Scan the entries below for lines holding "bubble". Give the number of such lines alone.

* [MATERIAL PROVIDED]
——
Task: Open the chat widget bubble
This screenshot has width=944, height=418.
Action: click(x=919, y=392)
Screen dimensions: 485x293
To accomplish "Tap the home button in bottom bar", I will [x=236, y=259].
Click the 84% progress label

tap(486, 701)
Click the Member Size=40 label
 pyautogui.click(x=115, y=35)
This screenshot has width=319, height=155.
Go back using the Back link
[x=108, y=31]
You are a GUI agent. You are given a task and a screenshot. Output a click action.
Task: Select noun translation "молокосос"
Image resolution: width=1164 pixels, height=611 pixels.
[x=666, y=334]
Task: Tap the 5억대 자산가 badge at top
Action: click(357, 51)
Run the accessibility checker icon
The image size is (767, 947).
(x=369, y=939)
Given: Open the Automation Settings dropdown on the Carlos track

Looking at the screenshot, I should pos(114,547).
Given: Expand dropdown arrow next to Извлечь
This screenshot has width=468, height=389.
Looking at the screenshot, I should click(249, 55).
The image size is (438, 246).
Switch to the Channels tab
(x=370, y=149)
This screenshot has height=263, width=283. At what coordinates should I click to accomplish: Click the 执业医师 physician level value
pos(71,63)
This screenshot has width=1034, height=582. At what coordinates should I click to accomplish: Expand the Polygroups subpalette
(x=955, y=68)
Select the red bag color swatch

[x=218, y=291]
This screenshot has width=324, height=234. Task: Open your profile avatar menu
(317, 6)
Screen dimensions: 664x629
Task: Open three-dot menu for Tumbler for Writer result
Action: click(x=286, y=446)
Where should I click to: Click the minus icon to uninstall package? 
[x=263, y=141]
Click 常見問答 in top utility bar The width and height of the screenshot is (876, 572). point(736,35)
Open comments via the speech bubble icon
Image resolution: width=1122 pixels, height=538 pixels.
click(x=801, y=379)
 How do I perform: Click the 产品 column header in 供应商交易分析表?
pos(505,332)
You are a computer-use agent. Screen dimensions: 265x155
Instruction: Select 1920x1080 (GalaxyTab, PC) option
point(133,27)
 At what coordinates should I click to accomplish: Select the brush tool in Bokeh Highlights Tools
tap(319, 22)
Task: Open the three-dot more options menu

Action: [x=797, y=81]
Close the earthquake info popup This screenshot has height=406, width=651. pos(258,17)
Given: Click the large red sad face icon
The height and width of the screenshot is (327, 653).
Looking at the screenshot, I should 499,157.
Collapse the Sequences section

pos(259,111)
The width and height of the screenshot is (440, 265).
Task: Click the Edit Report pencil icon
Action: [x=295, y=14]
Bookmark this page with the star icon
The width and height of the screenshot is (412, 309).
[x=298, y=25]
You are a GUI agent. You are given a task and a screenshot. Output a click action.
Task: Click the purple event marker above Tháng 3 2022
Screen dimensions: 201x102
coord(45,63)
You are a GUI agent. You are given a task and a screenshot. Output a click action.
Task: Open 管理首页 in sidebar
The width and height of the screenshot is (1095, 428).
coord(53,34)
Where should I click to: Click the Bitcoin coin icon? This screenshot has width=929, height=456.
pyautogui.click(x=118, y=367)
——
* [ANSWER SECTION]
2